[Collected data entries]
____________
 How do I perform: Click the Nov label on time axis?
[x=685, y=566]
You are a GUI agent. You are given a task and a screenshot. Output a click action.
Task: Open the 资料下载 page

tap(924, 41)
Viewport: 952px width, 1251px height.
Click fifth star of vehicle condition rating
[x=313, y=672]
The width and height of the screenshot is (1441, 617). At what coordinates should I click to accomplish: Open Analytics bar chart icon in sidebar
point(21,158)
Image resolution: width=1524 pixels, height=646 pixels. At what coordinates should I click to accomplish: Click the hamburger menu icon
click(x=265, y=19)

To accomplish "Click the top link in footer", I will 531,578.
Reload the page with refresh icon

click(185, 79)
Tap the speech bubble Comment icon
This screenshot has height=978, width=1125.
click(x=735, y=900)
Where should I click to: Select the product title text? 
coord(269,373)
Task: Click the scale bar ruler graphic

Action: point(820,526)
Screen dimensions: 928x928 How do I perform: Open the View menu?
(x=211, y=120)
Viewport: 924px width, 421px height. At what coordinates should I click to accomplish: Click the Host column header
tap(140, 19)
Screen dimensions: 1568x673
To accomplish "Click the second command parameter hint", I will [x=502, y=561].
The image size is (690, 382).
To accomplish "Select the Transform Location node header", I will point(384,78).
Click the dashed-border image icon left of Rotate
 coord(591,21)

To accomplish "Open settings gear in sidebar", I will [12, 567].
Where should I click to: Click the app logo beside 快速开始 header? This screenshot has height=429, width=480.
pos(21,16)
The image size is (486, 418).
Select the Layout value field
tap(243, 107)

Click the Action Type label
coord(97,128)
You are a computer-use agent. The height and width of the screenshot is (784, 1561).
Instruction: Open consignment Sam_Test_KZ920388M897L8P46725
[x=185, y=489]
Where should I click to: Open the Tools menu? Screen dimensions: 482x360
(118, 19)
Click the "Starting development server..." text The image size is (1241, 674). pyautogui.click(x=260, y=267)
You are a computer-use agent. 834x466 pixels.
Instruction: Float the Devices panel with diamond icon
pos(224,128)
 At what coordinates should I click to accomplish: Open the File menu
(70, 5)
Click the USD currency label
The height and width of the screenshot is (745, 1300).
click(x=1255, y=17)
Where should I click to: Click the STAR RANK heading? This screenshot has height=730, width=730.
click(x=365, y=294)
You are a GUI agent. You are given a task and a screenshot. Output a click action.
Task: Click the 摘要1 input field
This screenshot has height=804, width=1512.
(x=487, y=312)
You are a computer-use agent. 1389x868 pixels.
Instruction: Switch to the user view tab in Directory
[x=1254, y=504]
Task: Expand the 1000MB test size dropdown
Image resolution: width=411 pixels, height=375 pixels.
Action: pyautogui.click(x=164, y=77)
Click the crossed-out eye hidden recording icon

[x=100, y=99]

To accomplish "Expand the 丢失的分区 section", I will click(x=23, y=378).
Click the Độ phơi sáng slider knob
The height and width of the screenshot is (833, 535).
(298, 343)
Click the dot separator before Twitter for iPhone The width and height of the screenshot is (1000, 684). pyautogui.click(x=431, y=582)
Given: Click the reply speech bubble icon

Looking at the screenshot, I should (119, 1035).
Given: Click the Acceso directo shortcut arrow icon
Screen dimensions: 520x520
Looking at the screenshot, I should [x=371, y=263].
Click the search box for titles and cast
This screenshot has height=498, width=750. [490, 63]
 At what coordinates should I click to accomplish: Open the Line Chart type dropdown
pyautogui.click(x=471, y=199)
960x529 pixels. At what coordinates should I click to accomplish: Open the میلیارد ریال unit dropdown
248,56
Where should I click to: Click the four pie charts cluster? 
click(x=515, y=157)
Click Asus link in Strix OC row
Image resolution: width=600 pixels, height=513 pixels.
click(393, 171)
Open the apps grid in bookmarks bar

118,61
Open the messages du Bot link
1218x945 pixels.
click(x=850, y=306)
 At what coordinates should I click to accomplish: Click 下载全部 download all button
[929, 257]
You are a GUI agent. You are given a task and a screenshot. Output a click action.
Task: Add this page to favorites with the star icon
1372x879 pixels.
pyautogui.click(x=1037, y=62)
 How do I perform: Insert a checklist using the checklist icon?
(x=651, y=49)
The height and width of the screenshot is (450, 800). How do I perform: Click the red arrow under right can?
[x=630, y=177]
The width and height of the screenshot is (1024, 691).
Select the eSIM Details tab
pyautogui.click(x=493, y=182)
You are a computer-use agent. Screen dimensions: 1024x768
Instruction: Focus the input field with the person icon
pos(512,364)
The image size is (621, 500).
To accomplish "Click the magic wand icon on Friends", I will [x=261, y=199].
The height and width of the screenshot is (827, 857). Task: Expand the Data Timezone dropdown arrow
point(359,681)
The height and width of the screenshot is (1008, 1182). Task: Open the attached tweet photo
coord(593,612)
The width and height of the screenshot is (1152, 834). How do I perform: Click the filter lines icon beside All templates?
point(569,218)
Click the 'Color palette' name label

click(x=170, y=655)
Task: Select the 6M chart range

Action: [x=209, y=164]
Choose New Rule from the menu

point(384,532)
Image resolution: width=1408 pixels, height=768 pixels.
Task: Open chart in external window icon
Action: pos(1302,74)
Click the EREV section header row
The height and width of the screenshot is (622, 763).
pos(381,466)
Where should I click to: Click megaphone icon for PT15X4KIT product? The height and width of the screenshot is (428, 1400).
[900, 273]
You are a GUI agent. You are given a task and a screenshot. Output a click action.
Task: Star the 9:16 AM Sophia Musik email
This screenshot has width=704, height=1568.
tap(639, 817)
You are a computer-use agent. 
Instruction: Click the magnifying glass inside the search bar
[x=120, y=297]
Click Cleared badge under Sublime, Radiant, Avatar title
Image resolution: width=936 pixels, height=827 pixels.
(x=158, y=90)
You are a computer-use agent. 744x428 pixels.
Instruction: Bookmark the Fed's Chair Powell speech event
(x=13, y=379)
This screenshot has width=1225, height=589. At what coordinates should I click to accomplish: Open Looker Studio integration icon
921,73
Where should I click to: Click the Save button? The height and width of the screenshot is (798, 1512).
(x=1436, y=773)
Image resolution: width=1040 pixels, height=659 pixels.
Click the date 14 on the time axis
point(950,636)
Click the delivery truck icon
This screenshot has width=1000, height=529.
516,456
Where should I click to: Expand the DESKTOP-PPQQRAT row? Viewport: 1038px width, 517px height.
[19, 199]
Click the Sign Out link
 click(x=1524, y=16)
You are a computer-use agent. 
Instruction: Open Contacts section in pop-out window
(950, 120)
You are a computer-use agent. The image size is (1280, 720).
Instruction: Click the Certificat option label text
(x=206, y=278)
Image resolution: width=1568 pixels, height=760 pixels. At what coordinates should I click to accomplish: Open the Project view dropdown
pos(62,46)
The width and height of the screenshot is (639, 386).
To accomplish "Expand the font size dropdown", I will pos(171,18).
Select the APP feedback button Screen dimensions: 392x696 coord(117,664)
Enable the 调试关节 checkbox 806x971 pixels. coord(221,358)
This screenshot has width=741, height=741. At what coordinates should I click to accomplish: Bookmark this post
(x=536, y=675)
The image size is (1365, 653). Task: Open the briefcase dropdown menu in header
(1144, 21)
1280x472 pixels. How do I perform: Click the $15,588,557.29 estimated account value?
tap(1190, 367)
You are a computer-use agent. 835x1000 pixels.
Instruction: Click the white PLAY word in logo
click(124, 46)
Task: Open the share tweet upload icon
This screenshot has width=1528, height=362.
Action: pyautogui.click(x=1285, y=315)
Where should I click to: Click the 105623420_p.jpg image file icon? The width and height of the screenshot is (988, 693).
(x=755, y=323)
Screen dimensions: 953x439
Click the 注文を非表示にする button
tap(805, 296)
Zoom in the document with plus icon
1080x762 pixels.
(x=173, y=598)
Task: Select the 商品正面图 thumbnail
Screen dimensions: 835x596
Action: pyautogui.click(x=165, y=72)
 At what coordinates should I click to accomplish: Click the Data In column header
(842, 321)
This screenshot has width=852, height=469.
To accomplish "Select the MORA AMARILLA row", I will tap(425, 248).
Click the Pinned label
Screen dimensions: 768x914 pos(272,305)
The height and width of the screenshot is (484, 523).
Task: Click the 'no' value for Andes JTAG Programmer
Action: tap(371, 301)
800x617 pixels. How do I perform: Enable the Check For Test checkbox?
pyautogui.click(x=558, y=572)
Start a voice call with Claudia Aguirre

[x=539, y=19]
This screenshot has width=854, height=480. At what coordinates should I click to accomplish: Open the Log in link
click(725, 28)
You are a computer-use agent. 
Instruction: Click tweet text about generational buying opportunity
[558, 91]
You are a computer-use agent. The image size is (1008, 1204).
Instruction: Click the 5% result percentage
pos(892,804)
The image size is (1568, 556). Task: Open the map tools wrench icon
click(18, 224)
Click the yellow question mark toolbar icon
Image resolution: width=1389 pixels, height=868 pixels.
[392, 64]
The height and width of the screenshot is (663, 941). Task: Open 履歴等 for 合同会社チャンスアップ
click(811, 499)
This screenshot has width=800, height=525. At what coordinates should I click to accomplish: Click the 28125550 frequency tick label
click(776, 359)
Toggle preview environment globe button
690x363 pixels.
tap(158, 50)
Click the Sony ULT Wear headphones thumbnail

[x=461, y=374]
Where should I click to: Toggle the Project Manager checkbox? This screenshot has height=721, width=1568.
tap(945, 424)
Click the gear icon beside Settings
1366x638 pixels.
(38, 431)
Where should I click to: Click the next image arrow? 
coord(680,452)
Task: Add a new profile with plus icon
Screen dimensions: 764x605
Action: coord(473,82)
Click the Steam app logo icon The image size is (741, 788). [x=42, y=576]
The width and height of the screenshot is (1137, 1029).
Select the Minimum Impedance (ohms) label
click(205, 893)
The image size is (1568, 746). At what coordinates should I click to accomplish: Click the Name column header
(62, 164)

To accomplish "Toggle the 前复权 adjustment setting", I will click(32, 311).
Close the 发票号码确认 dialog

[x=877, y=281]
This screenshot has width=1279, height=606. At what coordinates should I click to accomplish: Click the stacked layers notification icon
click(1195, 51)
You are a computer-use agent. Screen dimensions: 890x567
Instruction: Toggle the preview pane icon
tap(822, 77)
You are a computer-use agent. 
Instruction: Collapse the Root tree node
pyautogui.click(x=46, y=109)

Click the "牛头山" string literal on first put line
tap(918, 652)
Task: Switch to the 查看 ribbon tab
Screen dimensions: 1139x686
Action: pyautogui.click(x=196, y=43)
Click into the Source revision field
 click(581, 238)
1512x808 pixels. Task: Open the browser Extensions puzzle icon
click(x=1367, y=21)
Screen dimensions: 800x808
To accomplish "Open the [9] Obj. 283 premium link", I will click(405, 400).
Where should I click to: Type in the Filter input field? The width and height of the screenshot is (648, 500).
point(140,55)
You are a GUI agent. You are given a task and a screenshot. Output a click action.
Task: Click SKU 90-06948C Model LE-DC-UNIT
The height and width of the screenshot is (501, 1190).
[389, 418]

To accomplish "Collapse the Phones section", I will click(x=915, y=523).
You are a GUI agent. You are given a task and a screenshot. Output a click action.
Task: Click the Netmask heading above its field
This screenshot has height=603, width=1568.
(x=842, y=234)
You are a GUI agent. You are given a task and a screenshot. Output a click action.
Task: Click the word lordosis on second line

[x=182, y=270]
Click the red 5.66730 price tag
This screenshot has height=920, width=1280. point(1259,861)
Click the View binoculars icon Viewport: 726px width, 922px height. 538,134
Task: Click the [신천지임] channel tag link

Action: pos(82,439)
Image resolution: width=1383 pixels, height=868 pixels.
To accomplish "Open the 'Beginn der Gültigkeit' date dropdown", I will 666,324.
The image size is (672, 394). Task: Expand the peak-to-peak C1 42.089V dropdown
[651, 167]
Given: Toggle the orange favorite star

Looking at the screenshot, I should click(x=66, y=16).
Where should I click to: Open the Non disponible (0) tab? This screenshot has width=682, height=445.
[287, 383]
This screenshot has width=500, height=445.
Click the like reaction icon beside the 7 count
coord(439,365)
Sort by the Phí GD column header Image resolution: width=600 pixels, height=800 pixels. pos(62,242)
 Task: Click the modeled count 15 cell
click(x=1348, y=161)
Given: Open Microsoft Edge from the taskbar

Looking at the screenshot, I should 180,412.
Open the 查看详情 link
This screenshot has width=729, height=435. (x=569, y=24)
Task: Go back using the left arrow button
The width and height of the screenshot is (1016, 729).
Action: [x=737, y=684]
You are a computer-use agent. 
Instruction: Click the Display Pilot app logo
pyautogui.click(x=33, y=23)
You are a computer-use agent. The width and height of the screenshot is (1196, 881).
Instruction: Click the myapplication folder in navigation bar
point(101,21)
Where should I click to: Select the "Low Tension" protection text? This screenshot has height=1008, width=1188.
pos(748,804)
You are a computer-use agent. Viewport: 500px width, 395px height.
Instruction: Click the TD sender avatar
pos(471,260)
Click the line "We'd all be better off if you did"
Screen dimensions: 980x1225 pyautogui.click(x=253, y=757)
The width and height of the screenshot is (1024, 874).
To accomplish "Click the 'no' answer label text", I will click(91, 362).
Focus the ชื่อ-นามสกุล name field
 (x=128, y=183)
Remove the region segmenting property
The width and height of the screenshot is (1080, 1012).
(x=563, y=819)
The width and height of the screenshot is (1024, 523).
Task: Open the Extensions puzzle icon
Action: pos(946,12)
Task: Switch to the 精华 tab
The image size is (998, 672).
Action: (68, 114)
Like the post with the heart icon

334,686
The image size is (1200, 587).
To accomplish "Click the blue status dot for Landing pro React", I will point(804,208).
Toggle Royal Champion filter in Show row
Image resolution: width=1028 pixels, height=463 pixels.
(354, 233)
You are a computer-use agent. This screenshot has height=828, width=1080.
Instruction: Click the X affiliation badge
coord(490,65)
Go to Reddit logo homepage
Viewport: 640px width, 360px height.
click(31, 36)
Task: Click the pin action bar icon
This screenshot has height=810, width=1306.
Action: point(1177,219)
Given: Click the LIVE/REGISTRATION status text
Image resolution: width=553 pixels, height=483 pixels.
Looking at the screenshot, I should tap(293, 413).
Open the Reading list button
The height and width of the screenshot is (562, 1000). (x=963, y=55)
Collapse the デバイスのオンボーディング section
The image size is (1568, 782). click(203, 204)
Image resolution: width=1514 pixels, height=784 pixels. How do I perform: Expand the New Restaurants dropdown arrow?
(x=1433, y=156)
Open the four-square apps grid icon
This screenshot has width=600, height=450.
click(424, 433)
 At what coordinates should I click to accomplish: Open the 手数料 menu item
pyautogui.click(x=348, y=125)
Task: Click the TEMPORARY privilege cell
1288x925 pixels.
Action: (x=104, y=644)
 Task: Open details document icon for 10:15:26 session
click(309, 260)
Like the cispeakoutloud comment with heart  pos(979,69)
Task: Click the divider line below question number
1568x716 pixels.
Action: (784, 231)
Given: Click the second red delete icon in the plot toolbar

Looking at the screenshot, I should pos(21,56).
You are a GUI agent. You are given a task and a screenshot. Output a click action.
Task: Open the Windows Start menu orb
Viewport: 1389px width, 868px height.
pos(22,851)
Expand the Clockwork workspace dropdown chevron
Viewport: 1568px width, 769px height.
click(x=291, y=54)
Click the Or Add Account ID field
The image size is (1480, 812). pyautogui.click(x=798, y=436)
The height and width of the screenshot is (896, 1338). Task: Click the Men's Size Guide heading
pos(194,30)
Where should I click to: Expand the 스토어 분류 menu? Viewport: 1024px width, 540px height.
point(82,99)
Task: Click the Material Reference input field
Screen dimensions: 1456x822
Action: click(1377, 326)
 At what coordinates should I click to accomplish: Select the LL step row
____________
--- Task brief ---
Show every line from the entries above in which the word "question" appears.

--- Response ---
Click the yellow question mark toolbar icon
Task: Click the divider line below question number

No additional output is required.